*Supplied entries*.
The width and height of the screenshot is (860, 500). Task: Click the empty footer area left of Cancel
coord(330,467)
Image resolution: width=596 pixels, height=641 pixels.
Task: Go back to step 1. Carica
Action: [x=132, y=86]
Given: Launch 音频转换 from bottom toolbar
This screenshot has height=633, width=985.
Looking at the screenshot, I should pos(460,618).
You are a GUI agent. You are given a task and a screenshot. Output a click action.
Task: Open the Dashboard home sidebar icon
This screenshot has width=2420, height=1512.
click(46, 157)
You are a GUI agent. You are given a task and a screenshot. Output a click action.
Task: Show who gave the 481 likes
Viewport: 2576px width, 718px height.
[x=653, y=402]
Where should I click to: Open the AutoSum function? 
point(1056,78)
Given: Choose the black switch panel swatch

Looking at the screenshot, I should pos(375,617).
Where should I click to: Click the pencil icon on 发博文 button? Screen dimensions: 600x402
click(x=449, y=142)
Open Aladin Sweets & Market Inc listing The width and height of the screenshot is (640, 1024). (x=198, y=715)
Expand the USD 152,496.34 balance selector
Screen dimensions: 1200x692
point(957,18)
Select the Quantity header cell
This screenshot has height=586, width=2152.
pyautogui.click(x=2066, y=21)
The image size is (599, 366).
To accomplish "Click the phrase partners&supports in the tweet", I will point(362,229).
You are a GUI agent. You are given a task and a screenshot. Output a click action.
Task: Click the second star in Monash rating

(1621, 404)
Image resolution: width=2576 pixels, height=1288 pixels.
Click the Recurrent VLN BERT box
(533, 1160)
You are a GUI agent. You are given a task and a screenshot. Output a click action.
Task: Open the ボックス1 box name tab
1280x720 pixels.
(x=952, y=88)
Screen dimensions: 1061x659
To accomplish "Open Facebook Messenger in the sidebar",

*Goal*. Format everything from the line containing "Given: Launch 音频转换 from bottom toolbar" down to the line containing "point(1056,78)" as a two-column CSV with the headers request and answer. Give one row per record, put each field in quotes, and turn line breaks into spaces.

*Result of the task*.
request,answer
"Given: Launch 音频转换 from bottom toolbar This screenshot has height=633, width=985.","Looking at the screenshot, I should pos(460,618)."
"You are a GUI agent. You are given a task and a screenshot. Output a click action. Task: Open the Dashboard home sidebar icon This screenshot has width=2420, height=1512.","click(46, 157)"
"You are a GUI agent. You are given a task and a screenshot. Output a click action. Task: Show who gave the 481 likes Viewport: 2576px width, 718px height.","[x=653, y=402]"
"Where should I click to: Open the AutoSum function?","point(1056,78)"